Automating performance marketing workflows at Miro with AWS EKS

Published in

Miro Engineering

8 min readJun 14, 2023

In this post, find out why and how Miro’s performance marketing team improved efficiency by moving its workloads from one AWS service to another.

Why we left AWS Lambda behind

One of the primary objectives of Miro’s performance marketing team, where I work as an engineer, is to acquire new users and paid plan subscribers through paid advertising, brand marketing, and affiliate advertising. Because these tasks involve a lot of manual work, we strive to automate as much as possible. As a result, we had been using AWS Lambda to execute multiple daily tasks.

Recently, however, we’ve had to consider moving from AWS Lambda to another service that could withstand our heavy workloads. The main bottleneck was that Lambda functions timeout after just 15 minutes. While some of our jobs do not need to operate with a lot of data, some rely on the data we get from our data warehouse, which can exceed tens of millions of rows. Processing that amount of data and sending the result over HTTP is time-consuming.

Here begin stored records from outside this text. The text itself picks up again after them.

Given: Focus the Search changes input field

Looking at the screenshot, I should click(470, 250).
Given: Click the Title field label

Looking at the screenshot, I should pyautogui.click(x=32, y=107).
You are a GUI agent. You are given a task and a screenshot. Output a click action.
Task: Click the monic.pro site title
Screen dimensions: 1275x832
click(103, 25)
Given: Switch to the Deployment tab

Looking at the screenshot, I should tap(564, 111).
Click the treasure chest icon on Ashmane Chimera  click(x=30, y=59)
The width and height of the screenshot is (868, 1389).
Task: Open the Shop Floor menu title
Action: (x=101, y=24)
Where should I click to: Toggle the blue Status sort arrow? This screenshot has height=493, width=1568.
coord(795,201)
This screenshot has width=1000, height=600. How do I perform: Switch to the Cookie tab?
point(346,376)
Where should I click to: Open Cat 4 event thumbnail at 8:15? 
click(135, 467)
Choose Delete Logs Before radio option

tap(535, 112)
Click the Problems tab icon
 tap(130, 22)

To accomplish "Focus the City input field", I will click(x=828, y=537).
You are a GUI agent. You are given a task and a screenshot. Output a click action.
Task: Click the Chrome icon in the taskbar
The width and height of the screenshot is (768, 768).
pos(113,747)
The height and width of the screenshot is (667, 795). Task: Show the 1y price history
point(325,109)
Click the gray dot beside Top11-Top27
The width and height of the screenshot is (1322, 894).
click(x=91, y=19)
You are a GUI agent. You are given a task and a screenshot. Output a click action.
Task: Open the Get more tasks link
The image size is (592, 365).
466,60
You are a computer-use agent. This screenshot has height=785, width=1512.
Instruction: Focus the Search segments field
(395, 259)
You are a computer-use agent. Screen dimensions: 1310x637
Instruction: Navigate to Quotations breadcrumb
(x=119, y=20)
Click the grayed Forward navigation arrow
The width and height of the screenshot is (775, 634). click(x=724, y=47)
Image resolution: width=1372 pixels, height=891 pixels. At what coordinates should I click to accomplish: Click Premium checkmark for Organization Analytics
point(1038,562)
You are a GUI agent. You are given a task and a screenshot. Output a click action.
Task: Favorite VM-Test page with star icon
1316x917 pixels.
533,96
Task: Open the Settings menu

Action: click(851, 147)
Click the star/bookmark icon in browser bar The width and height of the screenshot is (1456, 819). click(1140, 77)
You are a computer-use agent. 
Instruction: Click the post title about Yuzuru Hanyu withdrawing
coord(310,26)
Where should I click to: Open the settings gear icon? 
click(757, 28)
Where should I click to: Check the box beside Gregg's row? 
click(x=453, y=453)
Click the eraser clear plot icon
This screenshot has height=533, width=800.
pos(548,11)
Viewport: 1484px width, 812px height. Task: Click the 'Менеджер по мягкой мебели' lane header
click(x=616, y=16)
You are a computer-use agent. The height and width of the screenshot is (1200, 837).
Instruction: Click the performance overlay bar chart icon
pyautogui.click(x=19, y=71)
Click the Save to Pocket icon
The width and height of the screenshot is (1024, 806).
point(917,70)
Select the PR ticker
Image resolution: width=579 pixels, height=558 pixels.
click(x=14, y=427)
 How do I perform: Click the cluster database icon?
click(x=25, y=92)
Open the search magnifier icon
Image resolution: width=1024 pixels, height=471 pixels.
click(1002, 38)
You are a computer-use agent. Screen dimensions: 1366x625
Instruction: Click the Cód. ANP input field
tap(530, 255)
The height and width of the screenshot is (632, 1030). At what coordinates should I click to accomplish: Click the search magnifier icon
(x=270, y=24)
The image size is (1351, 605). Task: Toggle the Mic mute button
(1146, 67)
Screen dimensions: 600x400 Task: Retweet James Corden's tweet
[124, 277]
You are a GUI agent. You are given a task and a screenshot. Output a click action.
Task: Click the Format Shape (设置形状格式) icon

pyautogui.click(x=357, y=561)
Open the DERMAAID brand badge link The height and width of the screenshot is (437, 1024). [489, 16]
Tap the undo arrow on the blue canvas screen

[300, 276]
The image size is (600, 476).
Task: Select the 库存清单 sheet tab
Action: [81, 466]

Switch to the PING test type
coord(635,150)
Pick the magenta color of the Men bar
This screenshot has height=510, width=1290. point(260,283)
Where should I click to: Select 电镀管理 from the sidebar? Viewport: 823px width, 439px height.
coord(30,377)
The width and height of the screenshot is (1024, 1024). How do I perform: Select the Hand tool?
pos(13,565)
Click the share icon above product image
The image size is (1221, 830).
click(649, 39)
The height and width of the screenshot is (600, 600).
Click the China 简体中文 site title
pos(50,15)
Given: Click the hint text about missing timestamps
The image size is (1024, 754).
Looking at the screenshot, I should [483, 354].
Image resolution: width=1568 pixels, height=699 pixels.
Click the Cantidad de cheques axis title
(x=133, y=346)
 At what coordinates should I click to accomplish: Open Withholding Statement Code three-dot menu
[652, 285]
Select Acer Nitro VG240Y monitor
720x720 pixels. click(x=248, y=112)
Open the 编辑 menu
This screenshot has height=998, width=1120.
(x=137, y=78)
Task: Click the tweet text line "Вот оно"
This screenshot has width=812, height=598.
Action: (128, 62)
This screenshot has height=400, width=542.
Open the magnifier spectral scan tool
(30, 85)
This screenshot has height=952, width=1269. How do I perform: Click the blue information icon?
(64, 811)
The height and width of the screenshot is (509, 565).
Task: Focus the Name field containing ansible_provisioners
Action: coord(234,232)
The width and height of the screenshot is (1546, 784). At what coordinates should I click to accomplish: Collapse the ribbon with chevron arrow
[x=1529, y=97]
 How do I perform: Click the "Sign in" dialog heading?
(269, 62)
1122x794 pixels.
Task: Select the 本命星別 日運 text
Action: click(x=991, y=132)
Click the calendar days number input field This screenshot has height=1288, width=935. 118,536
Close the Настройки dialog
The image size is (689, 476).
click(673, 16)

Our goal was to be able to run scheduled jobs and create them programmatically. After weighing the alternatives to AWS Lambda, we considered two other native AWS solutions: Elastic Container Service (ECS) and Elastic Kubernetes Service (EKS).

Pros and cons of AWS ECS

Amazon ECS tasks allow running Docker images and scheduling runs using AWS CloudWatch.

Pros:

Logging: Writes Logs to Cloudwatch natively from the box.
Moving complexity: Scheduling from CloudWatch rules (same as for Lambda).
Cost-effective: ECS tasks can be cost-effective for smaller projects, as users only pay for the resources they use, such as CPU and memory.

Cons:

Complex scheduling: Many settings need to be provided during CloudWatch rule creation (like cluster, task definition, VPC settings, etc). If we want to create rules programmatically, we will have to store references to those resources.
Limited customization: ECS tasks offer fewer customization options than other containerization technologies, such as Kubernetes.
Limited deployment options: ECS tasks are limited to AWS infrastructure, which may not be suitable for all use cases.
Housekeeping: We already have some applications deployed on EKS, so it would be good to have a standard way of dealing with deployments.

Pros and cons of AWS EKS

Amazon EKS utilizes Kubernetes CronJobs to run Docker images.

Pros:

Interoperability: EKS is fully compatible with Kubernetes, which means that you can use any Kubernetes tools, plugins, or applications with EKS.
Customization: EKS offers extensive customization options, allowing users to fine-tune their deployments to fit specific use cases.
Portability: When moving from EKS to on-premise Kubernetes, you don’t need to change much in your deployments.

Cons:

Logging: Does not write logs to CloudWatch natively (needs additional config).
Cost: EKS can be more expensive compared to ECS tasks, as users have to pay for the Kubernetes control plane in addition to the resources they use.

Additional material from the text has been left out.